▶ **Source data**:
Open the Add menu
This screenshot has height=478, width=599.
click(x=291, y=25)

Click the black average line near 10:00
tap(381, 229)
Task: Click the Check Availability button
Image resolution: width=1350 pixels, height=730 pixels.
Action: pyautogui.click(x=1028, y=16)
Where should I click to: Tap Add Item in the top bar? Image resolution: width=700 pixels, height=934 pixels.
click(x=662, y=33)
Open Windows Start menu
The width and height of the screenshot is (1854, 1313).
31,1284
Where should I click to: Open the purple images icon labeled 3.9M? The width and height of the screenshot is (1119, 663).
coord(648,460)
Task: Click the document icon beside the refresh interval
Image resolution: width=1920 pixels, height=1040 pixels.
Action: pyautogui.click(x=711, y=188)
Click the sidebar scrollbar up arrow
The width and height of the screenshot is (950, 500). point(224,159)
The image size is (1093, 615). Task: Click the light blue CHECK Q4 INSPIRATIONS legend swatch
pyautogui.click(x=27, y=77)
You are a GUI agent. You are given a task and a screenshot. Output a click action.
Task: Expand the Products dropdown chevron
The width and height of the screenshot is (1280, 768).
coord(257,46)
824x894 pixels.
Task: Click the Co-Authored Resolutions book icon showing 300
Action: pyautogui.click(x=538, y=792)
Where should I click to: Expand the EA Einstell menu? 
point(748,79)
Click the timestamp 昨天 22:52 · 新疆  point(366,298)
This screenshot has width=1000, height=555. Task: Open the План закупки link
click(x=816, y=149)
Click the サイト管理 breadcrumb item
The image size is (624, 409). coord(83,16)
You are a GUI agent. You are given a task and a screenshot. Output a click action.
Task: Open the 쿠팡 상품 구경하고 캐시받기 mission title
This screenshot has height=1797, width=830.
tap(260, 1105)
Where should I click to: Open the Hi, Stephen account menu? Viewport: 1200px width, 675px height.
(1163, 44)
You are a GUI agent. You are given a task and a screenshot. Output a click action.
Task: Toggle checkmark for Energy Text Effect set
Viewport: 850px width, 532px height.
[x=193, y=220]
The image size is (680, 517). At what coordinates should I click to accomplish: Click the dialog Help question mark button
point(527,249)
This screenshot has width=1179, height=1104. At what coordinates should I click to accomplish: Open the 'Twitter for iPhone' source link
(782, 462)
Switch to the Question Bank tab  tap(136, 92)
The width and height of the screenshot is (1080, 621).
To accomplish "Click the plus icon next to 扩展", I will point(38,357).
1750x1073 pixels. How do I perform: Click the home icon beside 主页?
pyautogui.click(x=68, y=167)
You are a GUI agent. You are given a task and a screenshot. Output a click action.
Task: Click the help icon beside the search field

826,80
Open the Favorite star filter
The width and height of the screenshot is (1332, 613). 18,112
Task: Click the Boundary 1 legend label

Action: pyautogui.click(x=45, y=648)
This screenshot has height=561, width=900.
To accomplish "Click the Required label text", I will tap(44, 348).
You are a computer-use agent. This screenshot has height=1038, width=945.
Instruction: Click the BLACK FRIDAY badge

▶ **What you need to do**:
Please give all of the entries again, exactly as written.

▶ **Response box**:
Open the Add menu
This screenshot has height=478, width=599.
click(x=291, y=25)

Click the black average line near 10:00
tap(381, 229)
Task: Click the Check Availability button
Image resolution: width=1350 pixels, height=730 pixels.
Action: pyautogui.click(x=1028, y=16)
Where should I click to: Tap Add Item in the top bar? Image resolution: width=700 pixels, height=934 pixels.
click(x=662, y=33)
Open Windows Start menu
The width and height of the screenshot is (1854, 1313).
31,1284
Where should I click to: Open the purple images icon labeled 3.9M? The width and height of the screenshot is (1119, 663).
coord(648,460)
Task: Click the document icon beside the refresh interval
Image resolution: width=1920 pixels, height=1040 pixels.
Action: pyautogui.click(x=711, y=188)
Click the sidebar scrollbar up arrow
The width and height of the screenshot is (950, 500). point(224,159)
The image size is (1093, 615). Task: Click the light blue CHECK Q4 INSPIRATIONS legend swatch
pyautogui.click(x=27, y=77)
You are a GUI agent. You are given a task and a screenshot. Output a click action.
Task: Expand the Products dropdown chevron
The width and height of the screenshot is (1280, 768).
coord(257,46)
824x894 pixels.
Task: Click the Co-Authored Resolutions book icon showing 300
Action: pyautogui.click(x=538, y=792)
Where should I click to: Expand the EA Einstell menu? 
point(748,79)
Click the timestamp 昨天 22:52 · 新疆  point(366,298)
This screenshot has width=1000, height=555. Task: Open the План закупки link
click(x=816, y=149)
Click the サイト管理 breadcrumb item
The image size is (624, 409). coord(83,16)
You are a GUI agent. You are given a task and a screenshot. Output a click action.
Task: Open the 쿠팡 상품 구경하고 캐시받기 mission title
This screenshot has height=1797, width=830.
tap(260, 1105)
Where should I click to: Open the Hi, Stephen account menu? Viewport: 1200px width, 675px height.
(1163, 44)
You are a GUI agent. You are given a task and a screenshot. Output a click action.
Task: Toggle checkmark for Energy Text Effect set
Viewport: 850px width, 532px height.
[x=193, y=220]
The image size is (680, 517). At what coordinates should I click to accomplish: Click the dialog Help question mark button
point(527,249)
This screenshot has width=1179, height=1104. At what coordinates should I click to accomplish: Open the 'Twitter for iPhone' source link
(782, 462)
Switch to the Question Bank tab  tap(136, 92)
The width and height of the screenshot is (1080, 621).
To accomplish "Click the plus icon next to 扩展", I will point(38,357).
1750x1073 pixels. How do I perform: Click the home icon beside 主页?
pyautogui.click(x=68, y=167)
You are a GUI agent. You are given a task and a screenshot. Output a click action.
Task: Click the help icon beside the search field

826,80
Open the Favorite star filter
The width and height of the screenshot is (1332, 613). 18,112
Task: Click the Boundary 1 legend label

Action: pyautogui.click(x=45, y=648)
This screenshot has height=561, width=900.
To accomplish "Click the Required label text", I will tap(44, 348).
You are a computer-use agent. This screenshot has height=1038, width=945.
Instruction: Click the BLACK FRIDAY badge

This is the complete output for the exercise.